I also already tried to use data.table()
but without success.
arq_grande <- file("cnpj_dados_cadastrais_pj.csv", "r")
tam_chunk <- 5000
df1 <- read.csv(arq_grande, nrows = 10, header = T, sep = "#", dec = ".")
for(i in 1:ncol(df1)){df1[,i] <- df1[,i] %>% iconv(from = 'UTF-8', to = 'latin1')}
df_filtrado <- df1 %>% filter(codigo_natureza_juridica == c("2143","2330")) %>% select(cnpj,everything())
write.table(df_filtrado, "/cnpj_dados_cadastrais_pj_filtrado_coop.csv", row.names = F, sep = "#", dec = ".")
names(df1)
nrow <- 1
totalRows <- 0
repeat {
df <- read.csv(arq_grande, header=FALSE, sep="#", col.names = names(df1), nrows = tam_chunk)
for(i in 1:ncol(df)){df[,i] <- df[,i] %>% iconv(from = 'UTF-8', to = 'latin1')}
nRow = nrow(df)
totalRows <- totalRows + nRow
cat("Lendo", nrow(df), "linhas, total lido", totalRows, "\n")
if (nrow(df) == 0)
break
df_filtrado <- df %>% filter(codigo_natureza_juridica == c("2143","2330")) %>% select(cnpj,everything())

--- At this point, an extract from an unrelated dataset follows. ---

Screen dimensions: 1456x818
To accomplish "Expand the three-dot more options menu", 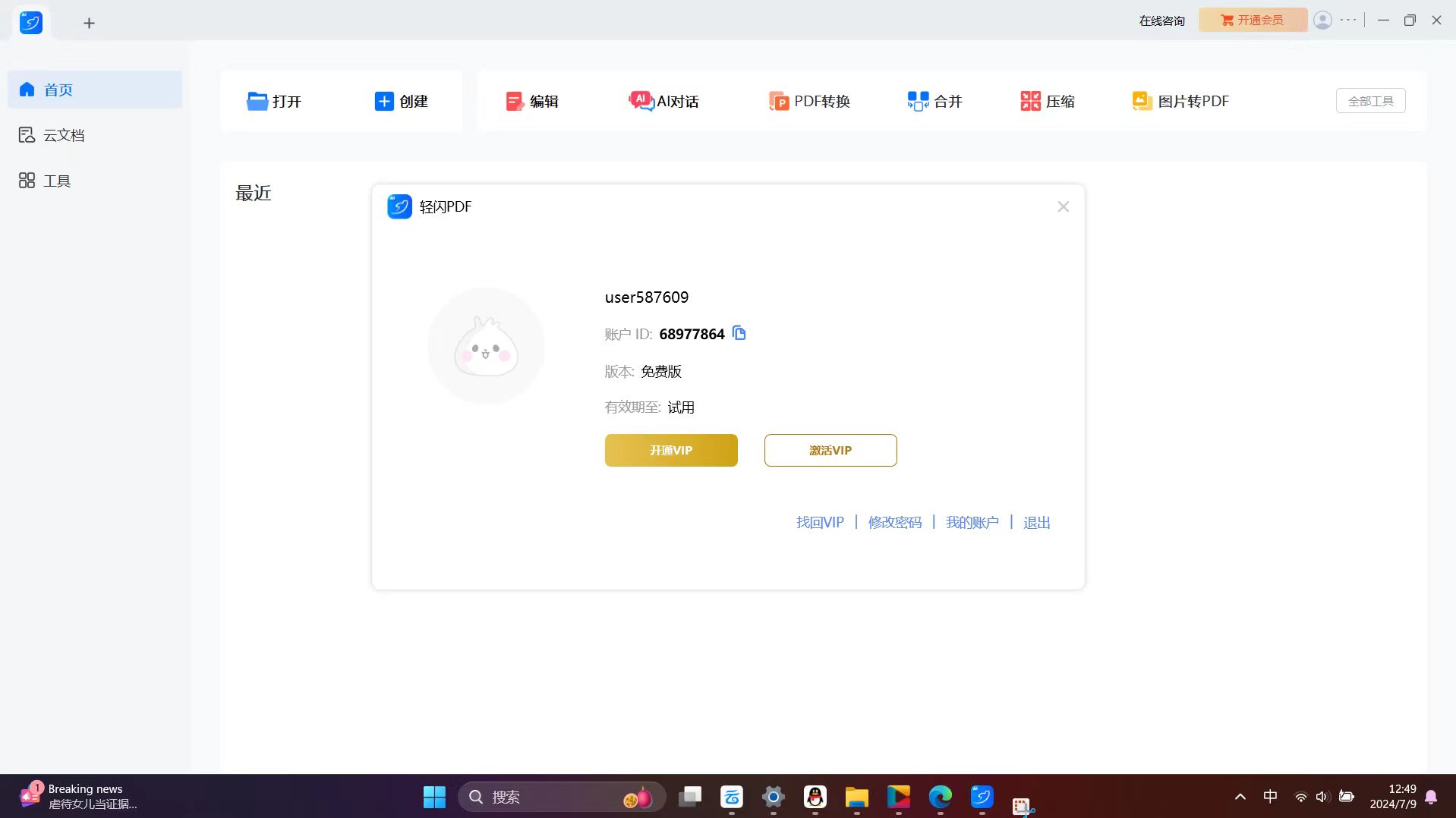I will [x=1348, y=20].
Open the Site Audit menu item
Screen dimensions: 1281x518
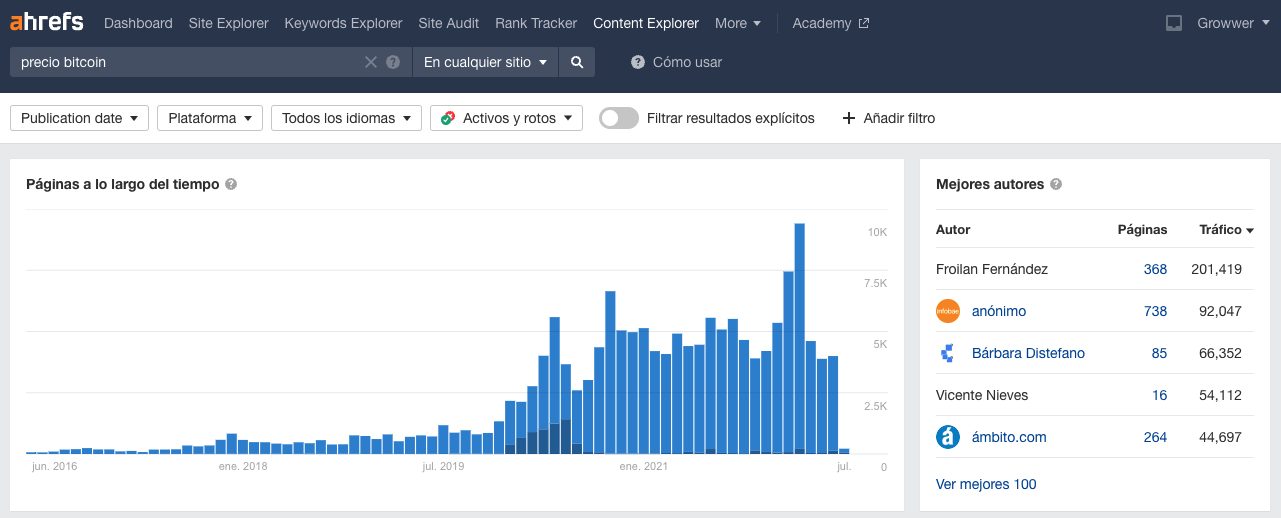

write.table(df_filtrado, "/cnpj_dados_cadastrais_pj_filtrado_coop.csv", append = T, col.names = F, row.names = F, sep = "#", dec = ".")
}
close(arq_grande)
I saw other exemples here, but nothing worked. Sorry, I'm new with this kind of data.
I just want to read all lines of my .csv.